CALGON TAKE ME AWAY

I need to go.  I haven’t been on a legit vacation in two and a half years.  Yes, I know, that’s really not a big deal compared to all the world’s problems.  “Waaahh, BritBoat! So sorry it’s been such a long time since you’ve gotten to go lay on a beach while people are starving in [insert 3rd world country here]!”  I hear you, people, but stay with me.

ON A BEACH IN SPAIN - ONE OF MY FAVORITE VERSES MAY BE ABOUT BEAUTIFUL FEET IN ROMANS 10:15

Growing up, we moved around a lot.  I mean A. LOT. In adulthood this has continued for me.  In the past 8 years I have moved 8 times. EIGHT TIMES! I’ve changed jobs 7 times.  SEVEN TIMES!! Being settled and staying in one place for a while is difficult for me.  And when I say, “for a while” I mean like one to two years. Since I was about 15 years old, I have never lived anywhere for more than three years.  *Cue shocked faces or eye rolls, or a combination of both.  I’m not even a 20-something millennial, bumming around the country trying to find myself with aspirations of living in and working out of a pimped-out VW van.  I’m over here in my 30’s, grinding and doing my thang. There’s just something inside of me that starts spazzing out around that one-year mark, signaling it may be time to fight or flight.  Obviously I’m good at flight. Real good.

Welcome to AR.jpg

So, I’m not necessarily talking about going on a vacation here.  I am, though, feeling that itch to just go. Go, adventure, explore, and do something new.  Don’t get me wrong, I’m not one of those girls whose job title would be listed as “Free Spirit” under my name on The Bachelor...or some other reality show…I actually do have a desire to put down roots, feel planted and content in where I am.  But that itch, that spazz, that panic seemed to always win out. Sometimes it’s just me being afraid to stay and afraid that I’ll be stuck.  Sometimes, though, I think it’s Jesus. Sometimes I’m trusting and going where I think God wants me to be next.
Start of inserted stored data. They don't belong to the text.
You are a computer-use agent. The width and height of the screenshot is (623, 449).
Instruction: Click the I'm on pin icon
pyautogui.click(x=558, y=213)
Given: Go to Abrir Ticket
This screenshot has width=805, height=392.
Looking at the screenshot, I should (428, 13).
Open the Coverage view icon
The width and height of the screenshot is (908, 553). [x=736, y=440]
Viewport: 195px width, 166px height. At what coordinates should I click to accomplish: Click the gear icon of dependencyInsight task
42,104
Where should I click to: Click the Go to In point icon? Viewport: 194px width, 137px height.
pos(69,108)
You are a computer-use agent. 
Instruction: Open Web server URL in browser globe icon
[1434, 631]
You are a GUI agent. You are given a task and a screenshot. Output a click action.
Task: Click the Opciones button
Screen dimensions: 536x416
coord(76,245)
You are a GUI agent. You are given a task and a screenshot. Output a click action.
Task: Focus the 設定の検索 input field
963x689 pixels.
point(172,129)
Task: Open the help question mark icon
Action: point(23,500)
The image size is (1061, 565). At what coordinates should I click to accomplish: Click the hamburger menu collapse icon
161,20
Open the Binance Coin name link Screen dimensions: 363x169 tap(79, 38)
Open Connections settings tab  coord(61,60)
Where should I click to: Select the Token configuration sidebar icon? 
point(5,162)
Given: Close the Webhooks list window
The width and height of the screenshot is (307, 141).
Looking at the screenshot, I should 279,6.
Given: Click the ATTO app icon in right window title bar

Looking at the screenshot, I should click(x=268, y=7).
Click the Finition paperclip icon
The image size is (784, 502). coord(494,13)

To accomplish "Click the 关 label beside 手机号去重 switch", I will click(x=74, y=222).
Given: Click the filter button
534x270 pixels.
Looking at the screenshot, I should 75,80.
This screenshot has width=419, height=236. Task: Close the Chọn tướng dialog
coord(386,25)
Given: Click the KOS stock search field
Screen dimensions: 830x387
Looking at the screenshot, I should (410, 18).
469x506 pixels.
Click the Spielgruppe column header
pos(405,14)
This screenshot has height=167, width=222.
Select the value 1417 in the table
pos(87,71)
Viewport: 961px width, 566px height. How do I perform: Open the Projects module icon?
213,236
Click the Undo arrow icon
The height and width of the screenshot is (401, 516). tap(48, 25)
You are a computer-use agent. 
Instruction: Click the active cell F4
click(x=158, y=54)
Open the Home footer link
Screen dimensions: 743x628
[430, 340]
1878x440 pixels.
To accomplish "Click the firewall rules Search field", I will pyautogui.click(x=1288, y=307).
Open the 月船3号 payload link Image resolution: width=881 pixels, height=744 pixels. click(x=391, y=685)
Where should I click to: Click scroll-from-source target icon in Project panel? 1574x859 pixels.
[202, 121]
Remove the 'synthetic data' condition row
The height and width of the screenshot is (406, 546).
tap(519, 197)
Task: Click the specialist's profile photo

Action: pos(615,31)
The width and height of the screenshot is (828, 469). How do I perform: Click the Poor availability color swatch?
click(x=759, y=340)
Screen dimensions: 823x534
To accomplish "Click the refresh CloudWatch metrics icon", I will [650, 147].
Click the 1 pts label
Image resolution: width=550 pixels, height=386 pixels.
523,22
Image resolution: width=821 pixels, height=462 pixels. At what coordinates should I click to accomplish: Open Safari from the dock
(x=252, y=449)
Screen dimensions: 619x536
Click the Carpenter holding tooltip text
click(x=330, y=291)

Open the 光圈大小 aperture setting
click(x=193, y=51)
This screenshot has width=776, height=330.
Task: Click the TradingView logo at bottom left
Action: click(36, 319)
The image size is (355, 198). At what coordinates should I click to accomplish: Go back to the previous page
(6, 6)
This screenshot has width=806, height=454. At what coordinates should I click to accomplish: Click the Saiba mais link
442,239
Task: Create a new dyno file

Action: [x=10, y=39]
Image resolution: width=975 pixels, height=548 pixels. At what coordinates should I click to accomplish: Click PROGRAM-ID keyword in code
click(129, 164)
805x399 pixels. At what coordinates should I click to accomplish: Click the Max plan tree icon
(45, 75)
The hard part is discerning which is which.  Is it my fear poking at me to get out, to flee, or is it God nudging me to obedience to move this way or that?  I think fear was a major factor in some of my moves but also in my lack of movement.

After going through something hard, one can become gun shy.  I was gun shy for about seven years, afraid to choose a path for fear of making the wrong decision.  What if I get hurt again? What if I am destroyed beyond repair? I’ve done such big things in my life that most would be afraid to do:  moved to another country, traveled cross-country alone, lived alone, took trains/buses/subways alone, etc.! Yet, I’ve been paralyzed by fear when it comes to applying for a certain job, buying a new computer, going to a social event, etc.  For some reason, though, I moved. I quit. I accepted. I attended. I can say now it’s because of Jesus. God made it possible for me to move when I couldn’t. I’m not saying my choice or freewill was taken away, but rather God helped make the decisions so clear that I was able to move past my fear and choose the next step.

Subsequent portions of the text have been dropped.